English boxer (1885–1952)

Aschel Joseph (12 February 1885 – 23 October 1952), better known as Young Joseph or Young Josephs, was a British boxer who was British welterweight champion between 1908 and 1912 and European welterweight champion between 1910 and 1911.

==Career==
Born in Aldgate, London, to Russian Jewish immigrant parents, Joseph attended the Jews' Free School and took up boxing in the Jewish Lads' Brigade. His professional career began in 1903.
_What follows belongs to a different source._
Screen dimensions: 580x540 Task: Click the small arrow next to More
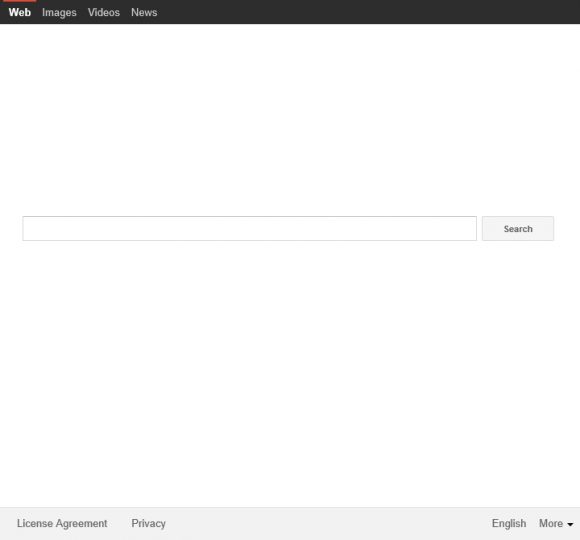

After winning most of his early fights, he fought Dick Lee in March 1905 for the 128 lbs championship, winning on points over 10 rounds. He claimed the English lightweight title two months later after a draw with Alf Reed. With titles coming under the jurisdiction of the National Sporting Club, Joseph won his first regulated title in October 1908, beating Corporal Bill Baker to take the English welterweight title (later known as the British welterweight title). He took a 20-round points decision over Young Otto in April 1909, claiming the 142 lbs world title. He successfully defended his British title against Jack Goldswain in March 1910. In June 1910 he fought Harry Lewis in Whitechapel in a fight that was billed as a world welterweight title fight; Lewis stopped Joseph in the 7th round.
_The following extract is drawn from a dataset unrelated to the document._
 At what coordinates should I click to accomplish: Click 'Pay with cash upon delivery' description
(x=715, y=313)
In November 1910 he beat "Battling" La Croix in Paris in a fight that was subsequently recognized as a European welterweight title fight. He lost the title in October the following year after losing to Georges Carpentier after being knocked out in the 10th round. He also lost to Arthur Evernden in a non-title fight in January 1911 after being disqualified in the third round for holding. He was due to defend his British title against Johnny Summers in March 1911 but the fight was cancelled after Summers sprained his ankle.

He lost to Billy Hughes in March 1912 and to Summers the following month. After failing to agree terms to defend his British title against Evernden, the NSC considering that his recent losses had devalued him, he resigned his British title and Lonsdale belt on 6 May 1912. He lost to Albert Badoud in Paris in February 1914, and lost his final three fights in Britain, the last in November 1914.

Joseph died on 23 October 1952 at Notting Hill Gate, aged 67.